I deleted my first post. It was far too depressing. 

Since caring for my parents I’m becoming more aware how small the world can become and lonely. 
Friends die off , move away or just disappear. 

If I lose my husband I’d pretty much be on my own. If I become senile I’ll have nobody to help me. 
It’s a bit scary. 
Edit: it’s a LOT scary. 

I’m like Aunt Bea. I don’t put in enough effort to get to know people or let them get to know me. I’m fairly aloof in real like and somewhat shy unless I get ticked off. 

Sorry fuzzy. I’m not much help. 
I’m scared of getting old, senile, immobile and alone. It’s so incredibly sad. 

I feel like I just fell down a rabbit hole.


----------



## Sunny (Oct 19, 2019)

I'm very glad we moved to a retirement community for seniors (55 and over).  There are many more popping up all over the country. Most of them have independent homes as well as various degrees of assisted living if needed. (Mine does not, which will be unfortunate if I ever need it.)  

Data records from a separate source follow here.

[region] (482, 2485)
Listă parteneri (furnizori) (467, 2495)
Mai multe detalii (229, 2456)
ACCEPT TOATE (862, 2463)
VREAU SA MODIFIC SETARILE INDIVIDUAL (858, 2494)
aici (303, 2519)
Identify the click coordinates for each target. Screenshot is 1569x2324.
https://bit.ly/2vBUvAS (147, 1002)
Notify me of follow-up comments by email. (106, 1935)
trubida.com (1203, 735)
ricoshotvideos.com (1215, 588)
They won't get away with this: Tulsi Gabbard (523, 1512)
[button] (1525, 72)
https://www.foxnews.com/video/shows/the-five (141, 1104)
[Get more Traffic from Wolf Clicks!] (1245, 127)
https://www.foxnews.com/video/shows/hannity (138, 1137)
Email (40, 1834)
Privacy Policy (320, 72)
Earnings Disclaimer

The upside is all the friends, activities, caring people, etc. The buildings and grounds are laid out with wheelchair accessibility in mind, so there are no stairs unless you choose to live in a two-story town house. I have no trouble with stairs, but appreciate not having to deal with them anyway.
Most of all, the emotional support is a tremendous plus.  It's worth the effort of moving, and can be surprisingly affordable.  Check it out.


----------



## tortiecat (Oct 20, 2019)

I also am happy that we moved to a 'seniors' residence' before my husband passed away!
I maybe alone but I have made friends and acquaintances, so can be alone or seek company
when lonely. Love my family dearly, but they have their own lives, and I know they are there for me
if and when needed.  Then, of course, I have my cat Callie, so am never really alone!


----------



## toffee (Oct 20, 2019)

hey fuzzy seeing your on a laptop -have u googled house bound -in your local area on line -- ?


----------



## Catlady (Oct 20, 2019)

There is a saying:  Growing old is not for sissies.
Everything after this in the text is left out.